Existing hydrogen storage systems for use in vehicles are heavy and expensive since they are based on compression or liquefaction of hydrogen. Making hydrogen a viable alternative to carbon-based fuels will depend on developing compact and lightweight hydrogen storage systems for vehicles using low-cost materials and components. Research worldwide in this area is focused on creating hydrides, which are compounds of hydrogen and other materials. Various approaches and materials, mostly involving lightweight metals, are being investigated.

This project examined the use of novel nanomaterials and emerging nanotechnologies for hydrogen storage. One area investigated was the use of magnesium to store hydrogen through the creation of magnesium hydride or magnesium chemical hydride complexes. Research was also conducted into the use of metal-water slurries. The project also investigated hydrogen storage and delivery using water-soluble borohydrides.

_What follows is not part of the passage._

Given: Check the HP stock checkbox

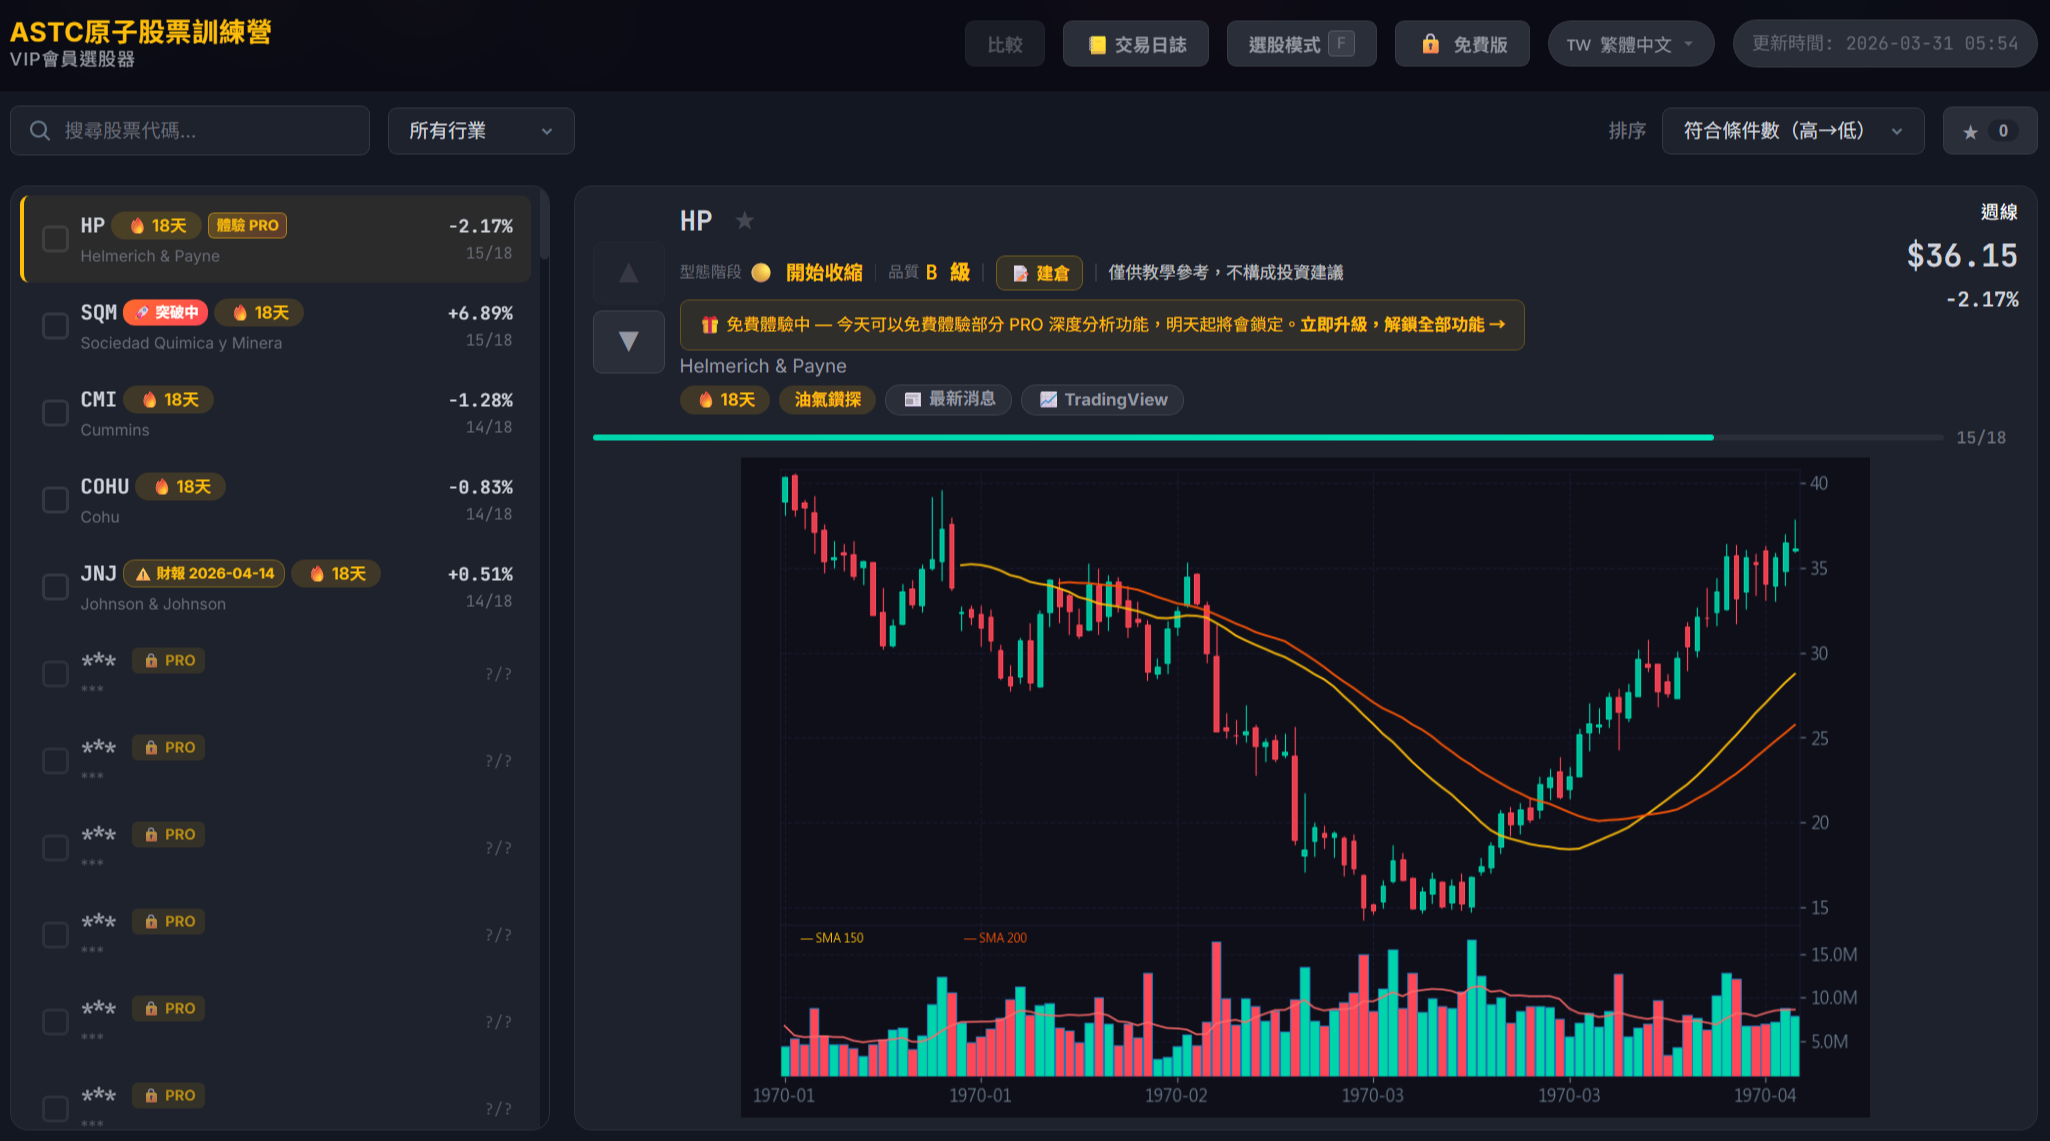Looking at the screenshot, I should coord(55,239).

Project Title: Nanomaterials for Hydrogen Storage

Performers and Partners: Natural Resources Canada, University of Waterloo, INCO (now Vale INCO), University of Wollongong (Australia), Russian Academy of Sciences, and Hy-Energy (U.S.)

Achievements:

In partnership with the University of Waterloo, developed new process for charging hydrides in mechanical ball mills fed with hydrogen under ambient temperature and pressure.
Through an international collaborative project, jointly developed new nanostructural materials Mg2FeH6 and (nano) Ni-catalyzed MgH2.
In partnership with INCO, developed new nanonickel catalyst for hydrogen storage in magnesium metal.
Published more than 40 technical papers in international R&D journals.

Towards a Successful Wind-Hydrogen-Diesel Demonstration

Ramea Island, located off the coast of Newfoundland, was chosen in 2004 to be the site of Canada’s first wind-diesel demonstration project. The wind turbines are so productive that the energy generated often exceeds the community’s needs. Since the wind energy cannot be easily stored, the excess energy that is generated is lost. Meanwhile, during periods when the wind turbines are not able to produce enough energy, the community must rely on diesel generators to produce electricity.

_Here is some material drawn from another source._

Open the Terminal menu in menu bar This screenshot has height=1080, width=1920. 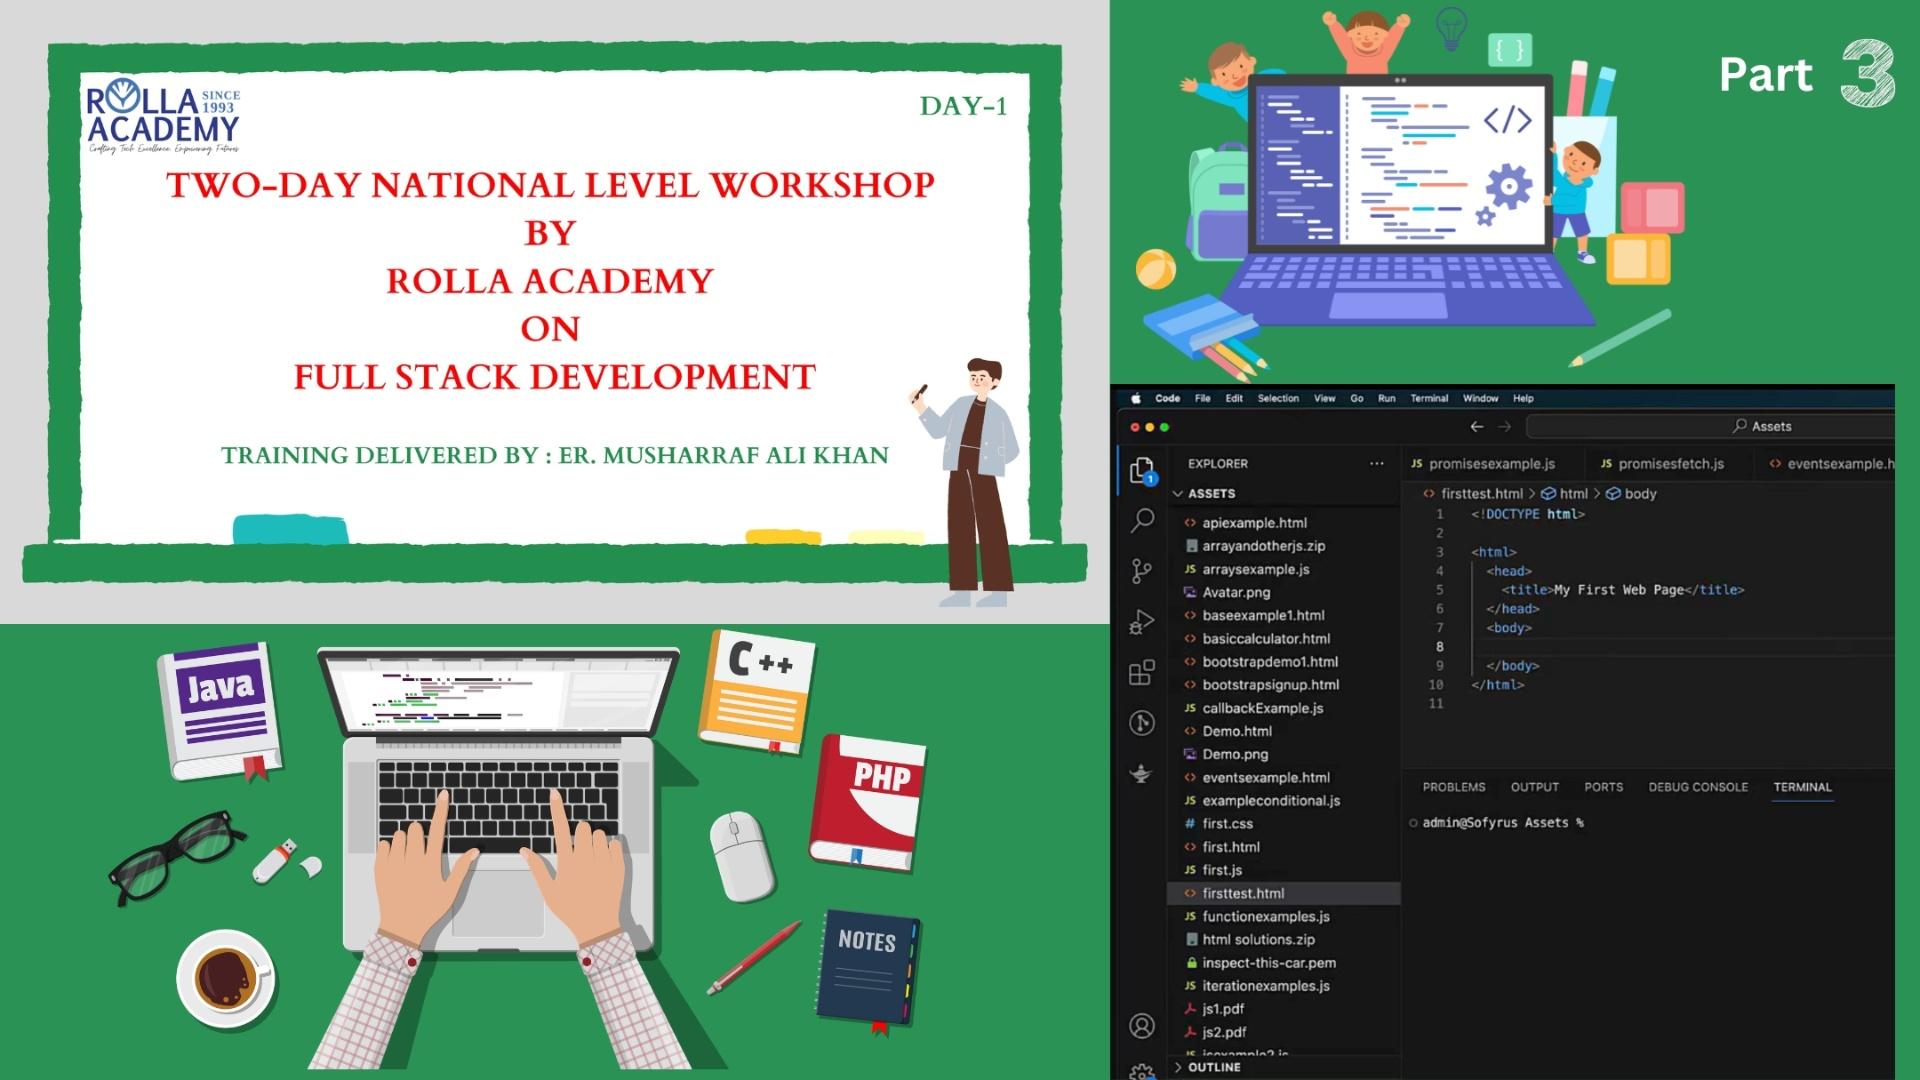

This project involved conducting a feasibility study to determine whether hydrogen technology could be used to capture and store the wind energy being lost. If possible, the small island would be able to reduce the use of diesel generators when demand is low.

Simulations were developed to analyze the impact of adding hydrogen generation, storage, and utilization technologies to the current wind-diesel demonstration project. Specifically, the study’s objective was to look at using the electricity created by the wind turbines to create hydrogen through electrolysis and then storing the hydrogen for future use.

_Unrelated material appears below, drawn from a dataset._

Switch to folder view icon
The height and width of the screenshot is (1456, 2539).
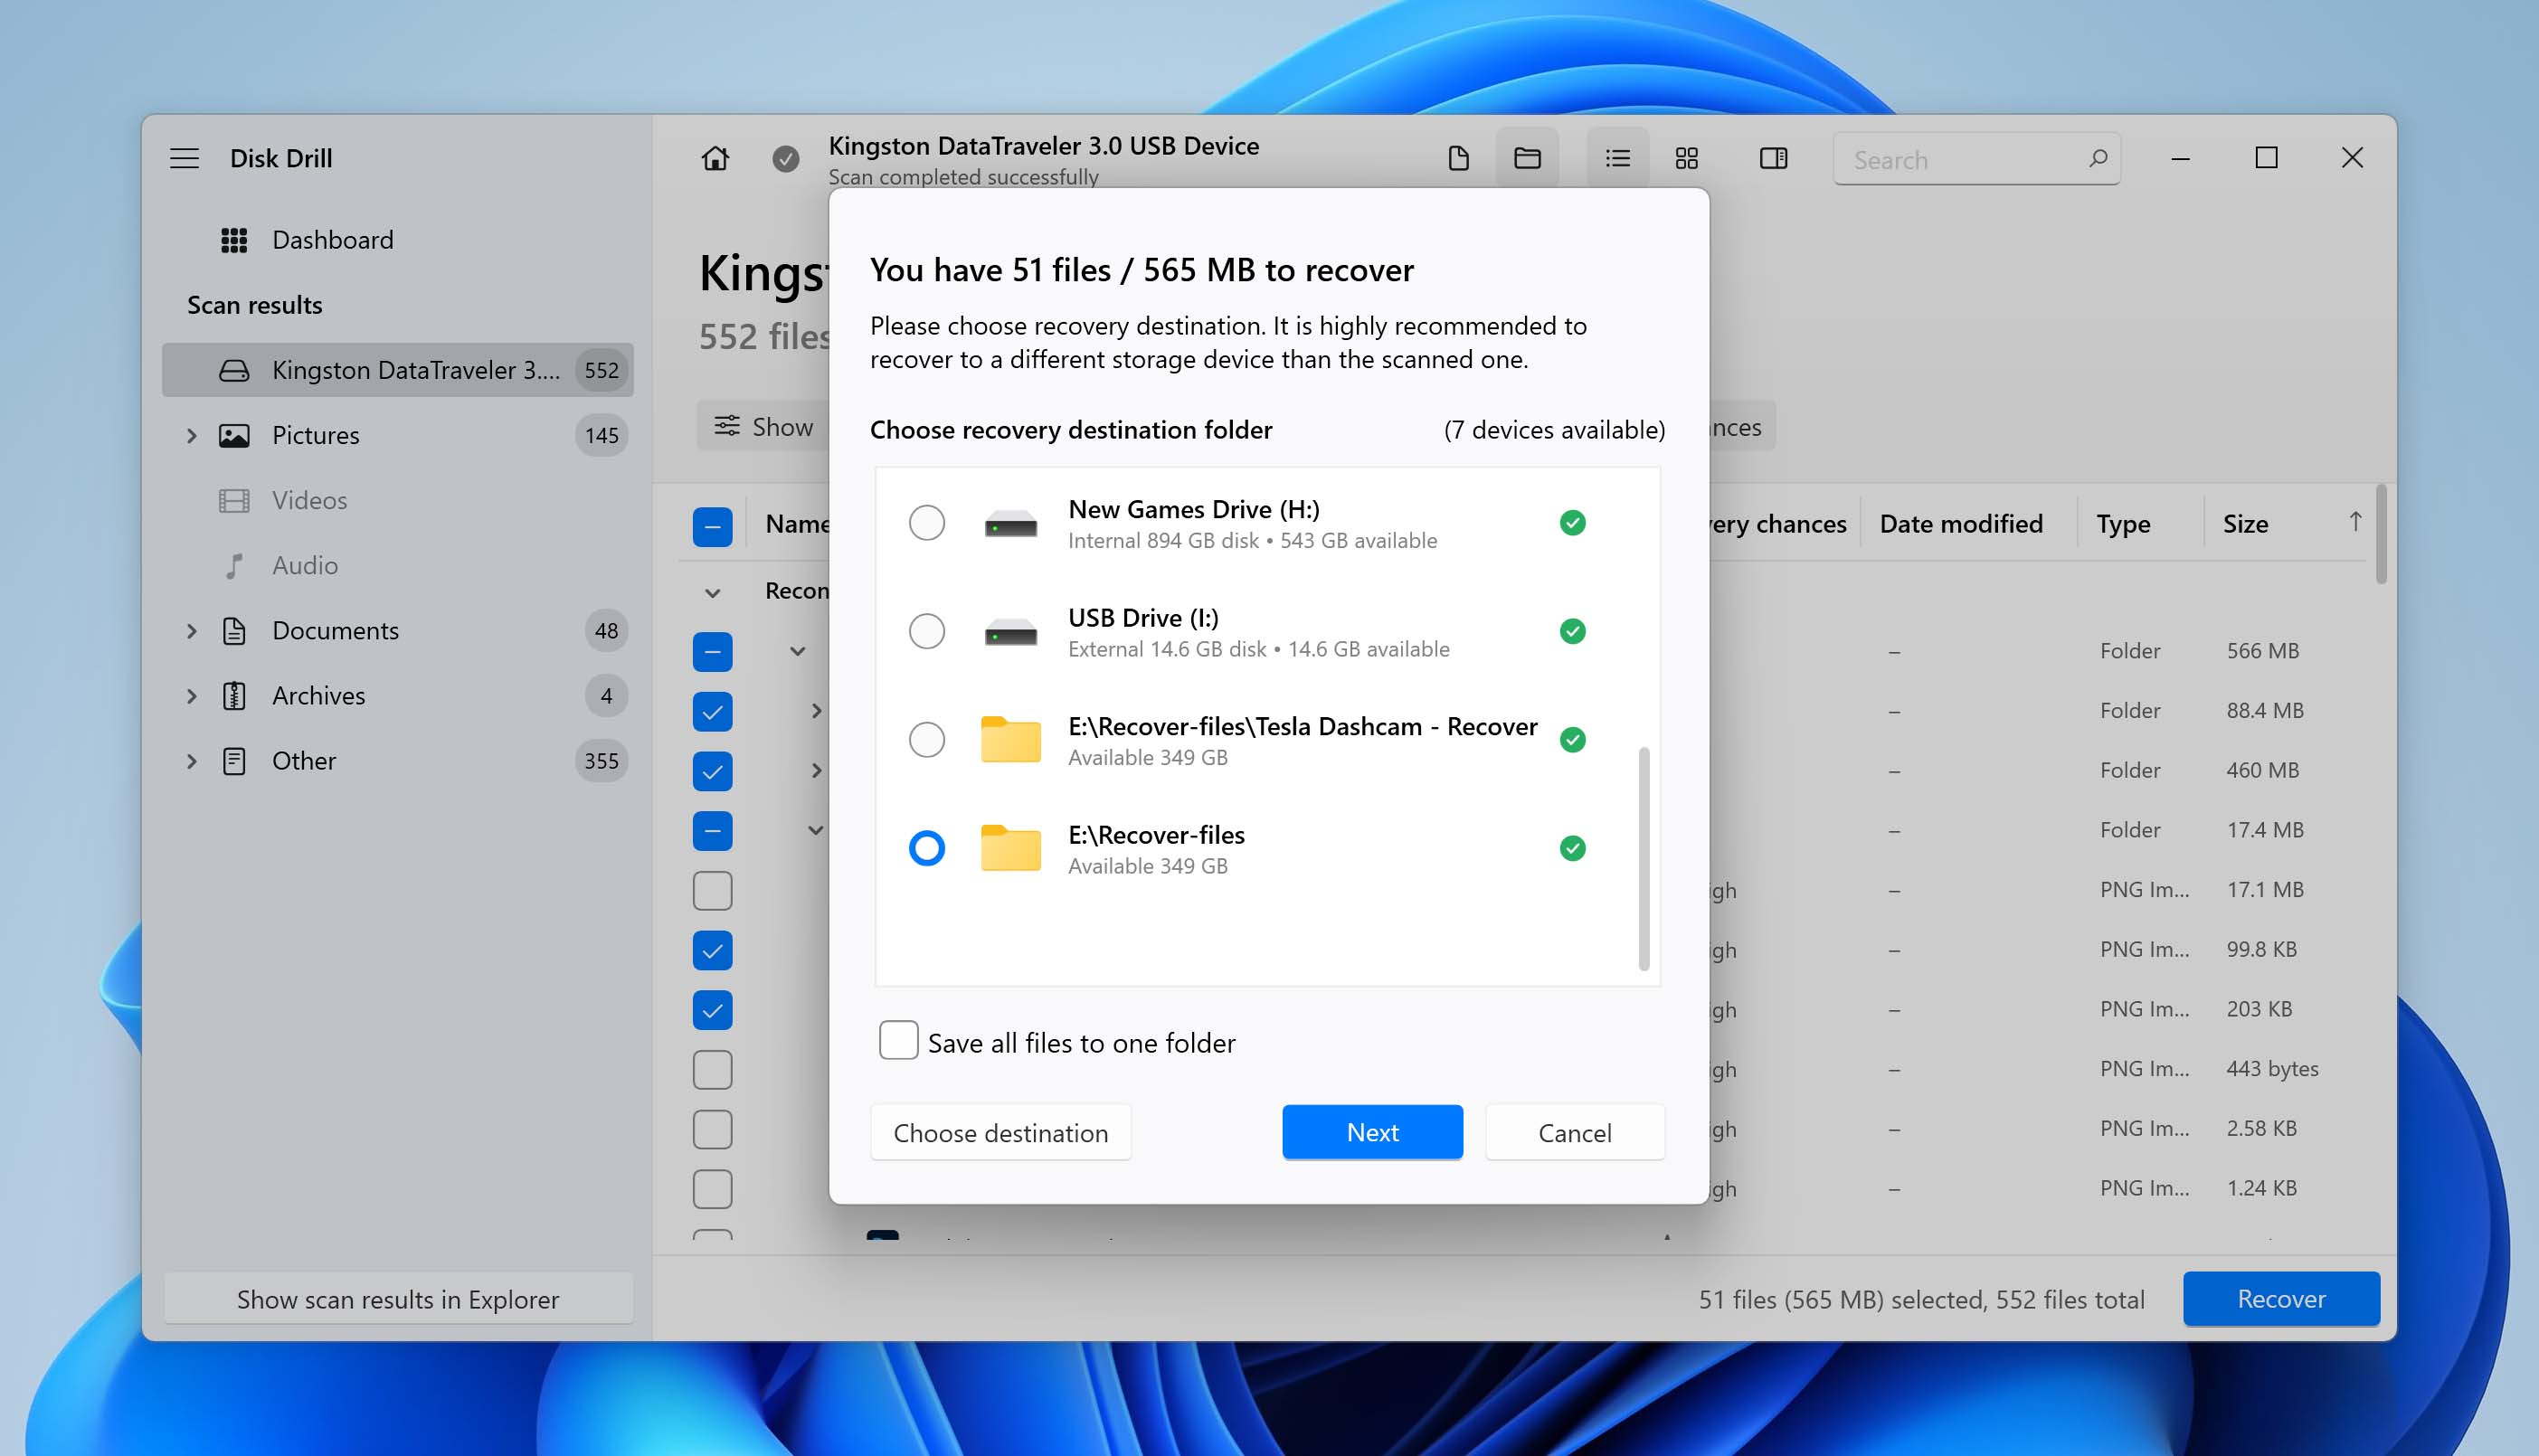pos(1526,158)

Project Title: Ramea Island Wind Demonstration Project

Performers and Partners: Newfoundland and Labrador Hydro, Atlantic Canada Opportunities Agency, Government of Newfoundland and Labrador, Natural Resources Canada, Memorial University, University of New Brunswick, Frontier Power Systems

Achievements:

The model designed by this study will have the potential to evaluate the feasibility of future wind-diesel-hydrogen demonstrations.
This tool will be useful for decision-making processes by power utility companies.